Return every line of the data below without any alteration.

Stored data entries
####################
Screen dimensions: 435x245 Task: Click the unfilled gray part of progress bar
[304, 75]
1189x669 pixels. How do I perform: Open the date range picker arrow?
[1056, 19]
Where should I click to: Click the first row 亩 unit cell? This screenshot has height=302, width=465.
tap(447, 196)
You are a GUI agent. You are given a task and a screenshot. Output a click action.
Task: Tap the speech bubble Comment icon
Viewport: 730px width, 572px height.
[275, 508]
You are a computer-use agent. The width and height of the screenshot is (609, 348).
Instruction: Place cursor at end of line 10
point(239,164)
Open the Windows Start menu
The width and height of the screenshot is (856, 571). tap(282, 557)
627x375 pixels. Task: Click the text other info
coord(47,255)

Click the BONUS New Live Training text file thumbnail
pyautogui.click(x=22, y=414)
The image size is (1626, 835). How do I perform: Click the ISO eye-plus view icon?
####################
__Solution to this problem__
Screen dimensions: 435x245 Task: Click the unfilled gray part of progress bar
[304, 75]
1189x669 pixels. How do I perform: Open the date range picker arrow?
[1056, 19]
Where should I click to: Click the first row 亩 unit cell? This screenshot has height=302, width=465.
tap(447, 196)
You are a GUI agent. You are given a task and a screenshot. Output a click action.
Task: Tap the speech bubble Comment icon
Viewport: 730px width, 572px height.
[275, 508]
You are a computer-use agent. The width and height of the screenshot is (609, 348).
Instruction: Place cursor at end of line 10
point(239,164)
Open the Windows Start menu
The width and height of the screenshot is (856, 571). tap(282, 557)
627x375 pixels. Task: Click the text other info
coord(47,255)

Click the BONUS New Live Training text file thumbnail
pyautogui.click(x=22, y=414)
The image size is (1626, 835). How do I perform: Click the ISO eye-plus view icon?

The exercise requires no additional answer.